Interestingly, in our non-clinical sample, attentional deficits or slower perceptual processing were related to the amount of depressive symptoms, while others reported that attentional deficits in patients with manifest depression were related to illness duration [38]. This may suggest that, once depression becomes manifest, attentional deficits are more related to the accumulating burden of illness than to the severity of the current episode. This, again, points to a qualitative change between depressive symptoms and manifest depression, reflected by diverging speech patterns as well as cognitive deficits.
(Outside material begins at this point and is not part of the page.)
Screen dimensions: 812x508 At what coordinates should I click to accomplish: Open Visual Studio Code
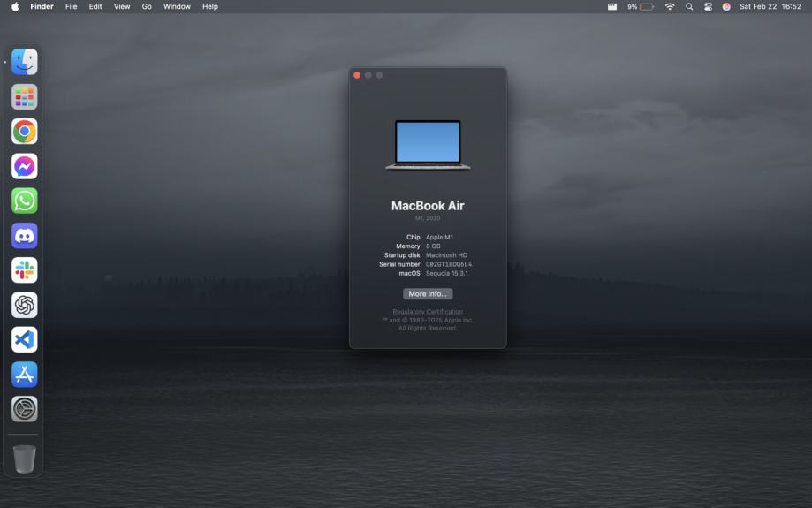point(25,339)
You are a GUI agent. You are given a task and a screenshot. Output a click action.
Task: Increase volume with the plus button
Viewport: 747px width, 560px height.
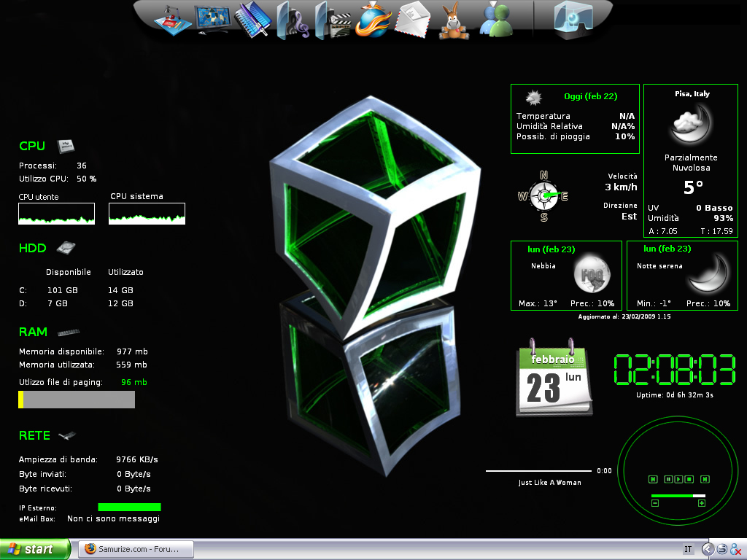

Our study may have several limitations. First, the speech recordings were relatively short and may have been not long enough for an identification of salient speech features associated with signs of depression. Future studies may consider longer natural speech tasks, particularly in non-clinical samples to test whether the patterns we identify in this study can be replicated. Second, our study sample consisted only of University students which are not representative for the general population. Thus, our results may have been different if we had included participants with different educational backgrounds. Third, we did not do a clinical interview and therefore, we cannot rule out a clinical diagnosis of depression in any of our participants. However, the mean score in those above cut-off was only slightly higher than the cut-off of 22. Therefore, it seems very unlikely that any of our participants suffered from a major depressive episode.

Conclusions

Taken together, our study adds to the current literature that speech features are sensitive for the detection of depressive symptoms even in a non-clinical sample. In a future longitudinal study, it may be tested whether these are early and sensitive features in individuals at risk of developing depression.